The binder to the target substance was linked to TEVP and BLZ through hybridization between the two DNA strands, instead of direct conjugation. By conjugating binders with ssDNA through this approach, two types of binders can be used: proteins (including antibodies) and aptamers. In addition, since there is no need to prepare the TEVP-first binder and the BLZ-second binder prior to mixing with the sample, the assay may be performed in a one-step manner. Since DNA oligomers may be synthesized to contain specific functional groups for chemical reactions, various pathways for generating DNA and conjugates have been reported (Dovgan, I., et al., Bioconjug Chem 30, 2483-2501, doi:10.1021/acs.bioconjchem.9b00306 (2019)). Further defined ssDNA-binder conjugates can be produced using other chemical reactions, in addition to NHS-amine coupling, which contribute to the robustness and reproducibility of the assay.

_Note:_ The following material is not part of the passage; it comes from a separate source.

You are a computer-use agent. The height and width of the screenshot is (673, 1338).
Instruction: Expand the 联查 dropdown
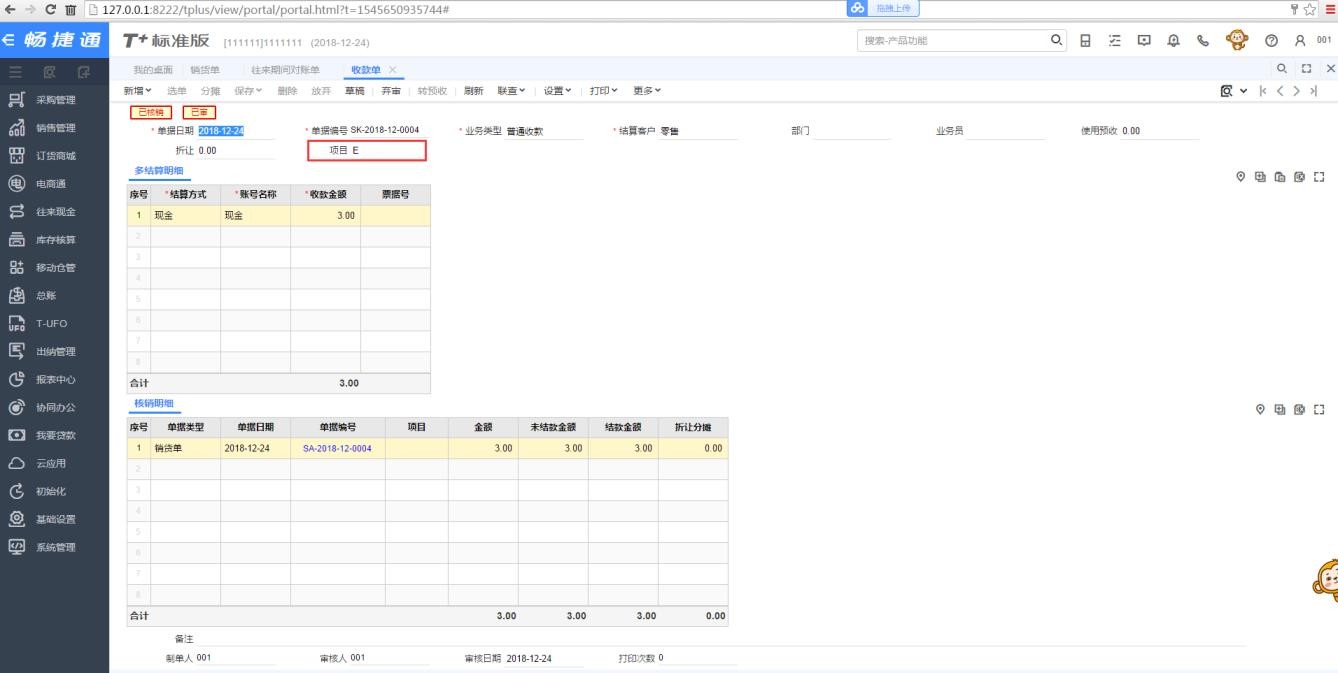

Detecting molecular interactions such as protein-protein interactions may be performed using binders that target different molecules. In addition, since binders such as antibodies and aptamers have been reported to recognize post-translational modifications of proteins (Diaz-Fernandez, A. et al. Chemical Science 11, 9402-9413, doi:10.1039/d0sc00209g (2020)), such modifications can be detected in the target protein. In addition, using a reported binder for modified nucleic acids (Bhattacharjee, R., et al., Analyst 143, 4802-4818, doi: 10.1039/c8an01348a (2018)), epigenetic modifications of chromosomes can be detected at specific positions.
In the present invention, when the target substance is a small molecule, the first binder and the second binder may be the same small molecule as the target substance and the composition further contains an anti-small molecule antibody.
In the present invention, when the small molecule is digoxigenin (Dig), the anti-small molecule antibody may be an anti-Dig antibody (Example 6).
In the present invention, the first DNA may be represented by SEQ ID NO: 1 and the second DNA may be represented by SEQ ID NO: 2 (Table 1).
In the present invention, the protease may be a tobacco etch virus (TEV) protease, a hepatitis C virus (HCV) protease, a tobacco vein mottling virus (TVMV) protease or a human rhinovirus (HRV) 3c protease, but is not limited thereto.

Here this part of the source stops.